Einzelne Artikel führen Märchenhelden aus Indien, Ägypten und China
vor. Das betrifft die jeweils bekannteste und nächstliegende,
vielleicht auch vollständigste, ursprüngliche oder am besten
einleuchtende Motivvariante, das, was Walter Scherf "Leitfassung"
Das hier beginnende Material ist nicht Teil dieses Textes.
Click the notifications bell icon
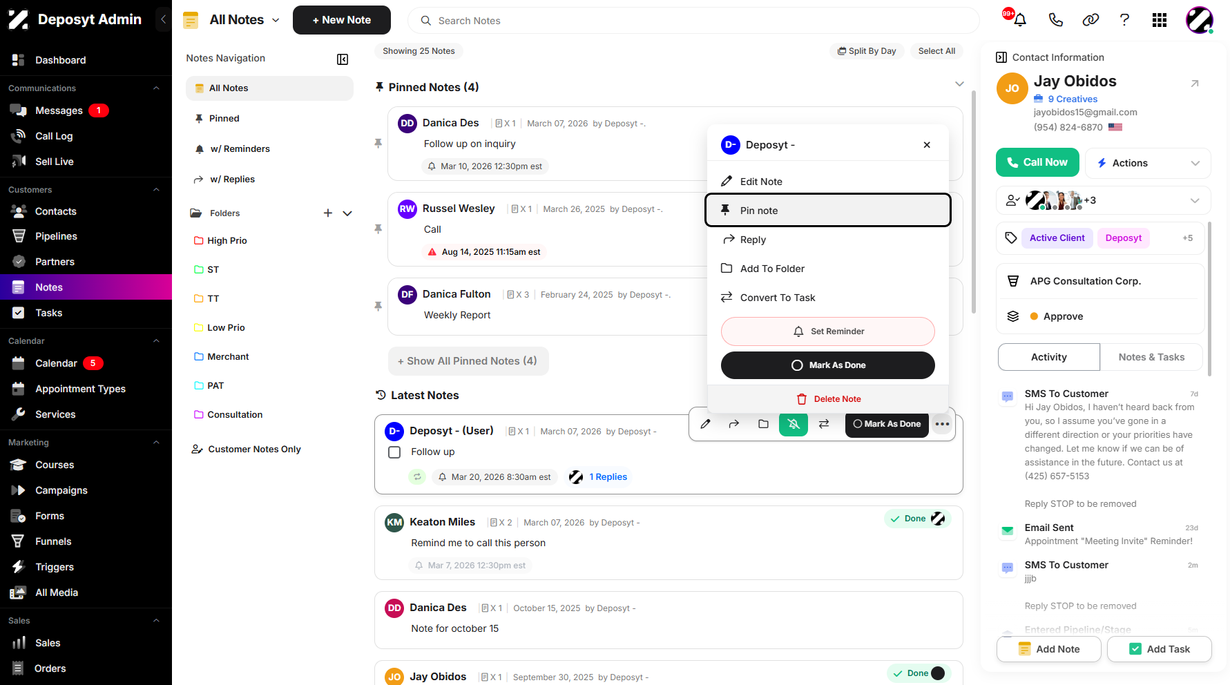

nennt; von ihr geht die Darstellung aus. Ein gutes Drittel der Artikel
beschäftigt sich mit den Protagonisten Grimmscher Märchen; aus dem
Grimm-Kanon werden vier Zehntel dokumentiert, viermal soviel wie die
zehn Prozent, von denen der Autor sagt, sie seien im kollektiven
Bewußtsein verankert (S. 11).
Das Who's who im Märchen gründet sich auf die Auflösung literarischer
Genres und ihre gegenseitige Durchdringung. Es kann daher auch ein
Stichwort wie Anselmus enthalten, Protagonist des Goldenen Topfes von
E.T.A. Hoffmann, der seine Geschichte in charakteristischer
definitorischer Unklarheit als "Mährchen" bezeichnet hatte (1814). Der
das "kindlich poetische Gemüt" feiernde Text hat keine Beziehung zum
Volksmärchen, vielmehr - als eine Geschichte von Elementargeistern
- zur gelehrten Überlieferung. Außer einer knappen Nacherzählung
Hoffmanns kann Diederichs hier denn auch bloß auf einige Illustratoren
und eine Oper verweisen (S. 28 - 29). - Die Märchenfiguren der
literarischen Überlieferung haben einen hohen Anteil am Personal des
Lexikons. Nicht alle stammen aus Kunstmärchen (H. C. Andersen ist mit
17 Artikeln am besten vertreten). Die Märchendichtung der Romantik ist
außer durch Hoffmann mit Werken von Hauff, Chamisso, Brentano und
Fouqué in das Who's who eingegangen; der problematische Eichendorff
fehlt, seine Märchenfiguren gehören nicht zum überlieferten Personal.[5]
Umdichtungen und Parodien von Franz Fühmann (1967) bis zu Anthologien
von 1983 und 1986 wurden außerdem ausgewertet; die Wirkungsgeschichte
umfaßt Hinweise auf Illustrationen und Cartoons, Dramatisierungen,
Verfilmungen, die psychologische Rezeption u.a.m. Daß Verfilmungen
selten angegeben werden und Hörspiele ganz fehlen, ist dem Autor nicht
anzulasten; man kann die Quellenlage in diesen Bereichen nur desolat
nennen. Trotz erster Anfänge bei der Aufarbeitung der
Märchenverfilmungen bleibt hier noch alles zu tun.[6]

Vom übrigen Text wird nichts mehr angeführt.